(begin)
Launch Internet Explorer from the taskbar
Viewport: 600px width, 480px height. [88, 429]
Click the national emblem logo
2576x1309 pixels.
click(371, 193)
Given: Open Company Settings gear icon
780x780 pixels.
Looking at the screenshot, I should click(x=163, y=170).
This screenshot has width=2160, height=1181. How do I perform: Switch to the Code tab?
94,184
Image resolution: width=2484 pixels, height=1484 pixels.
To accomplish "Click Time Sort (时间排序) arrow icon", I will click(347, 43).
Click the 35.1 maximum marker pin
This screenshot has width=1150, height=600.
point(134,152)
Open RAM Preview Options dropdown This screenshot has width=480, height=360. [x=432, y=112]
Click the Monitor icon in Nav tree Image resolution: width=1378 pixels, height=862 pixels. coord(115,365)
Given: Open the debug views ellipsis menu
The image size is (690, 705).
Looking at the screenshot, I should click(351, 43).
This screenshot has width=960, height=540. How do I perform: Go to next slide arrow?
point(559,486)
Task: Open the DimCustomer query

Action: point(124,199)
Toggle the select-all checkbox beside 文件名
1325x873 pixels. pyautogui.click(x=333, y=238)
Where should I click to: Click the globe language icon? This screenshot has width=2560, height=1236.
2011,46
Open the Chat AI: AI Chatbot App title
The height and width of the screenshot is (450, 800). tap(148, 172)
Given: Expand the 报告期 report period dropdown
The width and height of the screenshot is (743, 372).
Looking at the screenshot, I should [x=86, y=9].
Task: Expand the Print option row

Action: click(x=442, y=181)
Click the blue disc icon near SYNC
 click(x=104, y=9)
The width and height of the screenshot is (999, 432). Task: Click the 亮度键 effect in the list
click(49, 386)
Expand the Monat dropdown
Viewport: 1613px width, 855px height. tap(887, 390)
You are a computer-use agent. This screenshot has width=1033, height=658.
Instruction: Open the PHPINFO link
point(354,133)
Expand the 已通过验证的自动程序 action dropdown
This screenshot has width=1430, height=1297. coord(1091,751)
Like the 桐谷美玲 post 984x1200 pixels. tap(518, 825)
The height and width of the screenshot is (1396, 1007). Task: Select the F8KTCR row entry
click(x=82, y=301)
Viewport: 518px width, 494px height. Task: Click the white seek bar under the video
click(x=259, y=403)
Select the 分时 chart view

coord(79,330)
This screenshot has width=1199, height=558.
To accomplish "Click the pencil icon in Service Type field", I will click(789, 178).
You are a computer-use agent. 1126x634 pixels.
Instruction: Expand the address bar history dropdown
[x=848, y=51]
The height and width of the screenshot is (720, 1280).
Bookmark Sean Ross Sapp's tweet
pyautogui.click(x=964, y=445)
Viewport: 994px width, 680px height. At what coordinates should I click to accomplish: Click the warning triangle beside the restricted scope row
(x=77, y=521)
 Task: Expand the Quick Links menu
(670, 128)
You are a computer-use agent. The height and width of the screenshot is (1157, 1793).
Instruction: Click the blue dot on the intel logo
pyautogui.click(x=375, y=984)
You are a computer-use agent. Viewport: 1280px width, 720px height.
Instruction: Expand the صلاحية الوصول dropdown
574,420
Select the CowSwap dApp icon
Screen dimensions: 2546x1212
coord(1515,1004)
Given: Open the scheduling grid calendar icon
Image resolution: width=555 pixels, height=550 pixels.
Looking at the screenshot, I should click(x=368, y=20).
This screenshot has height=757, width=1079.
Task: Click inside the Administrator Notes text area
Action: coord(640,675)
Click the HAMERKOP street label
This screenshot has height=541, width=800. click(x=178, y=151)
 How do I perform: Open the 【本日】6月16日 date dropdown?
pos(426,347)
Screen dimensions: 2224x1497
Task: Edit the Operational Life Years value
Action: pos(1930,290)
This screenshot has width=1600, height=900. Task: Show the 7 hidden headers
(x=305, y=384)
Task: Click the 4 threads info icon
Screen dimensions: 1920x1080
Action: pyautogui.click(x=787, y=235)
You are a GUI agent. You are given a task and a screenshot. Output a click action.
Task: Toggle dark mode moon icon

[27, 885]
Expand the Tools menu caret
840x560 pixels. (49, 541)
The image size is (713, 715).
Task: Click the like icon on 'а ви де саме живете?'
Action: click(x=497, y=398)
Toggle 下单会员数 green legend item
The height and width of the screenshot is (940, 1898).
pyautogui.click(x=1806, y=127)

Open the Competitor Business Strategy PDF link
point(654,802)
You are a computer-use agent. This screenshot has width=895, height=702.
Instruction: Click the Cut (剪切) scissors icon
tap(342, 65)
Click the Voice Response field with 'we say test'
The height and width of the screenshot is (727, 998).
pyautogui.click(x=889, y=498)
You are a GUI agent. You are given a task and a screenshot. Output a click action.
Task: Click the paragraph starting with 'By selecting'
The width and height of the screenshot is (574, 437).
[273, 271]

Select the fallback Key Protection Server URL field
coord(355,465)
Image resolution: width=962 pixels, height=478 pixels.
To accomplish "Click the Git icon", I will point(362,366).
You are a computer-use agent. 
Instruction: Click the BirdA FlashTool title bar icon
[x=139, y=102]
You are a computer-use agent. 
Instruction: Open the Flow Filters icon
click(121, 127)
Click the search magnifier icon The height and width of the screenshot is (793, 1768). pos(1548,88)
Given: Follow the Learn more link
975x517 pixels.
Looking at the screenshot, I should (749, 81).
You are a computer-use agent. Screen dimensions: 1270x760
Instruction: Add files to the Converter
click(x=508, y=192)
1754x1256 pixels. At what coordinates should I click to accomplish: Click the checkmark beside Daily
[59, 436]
(end)
| Work to do |
Return every line of the data above that contains the word "pixels".

| Completed task |
2576x1309 pixels.
780x780 pixels.
Image resolution: width=2484 pixels, height=1484 pixels.
Click the Monitor icon in Nav tree Image resolution: width=1378 pixels, height=862 pixels. coord(115,365)
1325x873 pixels. pyautogui.click(x=333, y=238)
Like the 桐谷美玲 post 984x1200 pixels. tap(518, 825)
You are a computer-use agent. 1126x634 pixels.
Image resolution: width=555 pixels, height=550 pixels.
840x560 pixels. (49, 541)
Image resolution: width=962 pixels, height=478 pixels.
975x517 pixels.
1754x1256 pixels. At what coordinates should I click to accomplish: Click the checkmark beside Daily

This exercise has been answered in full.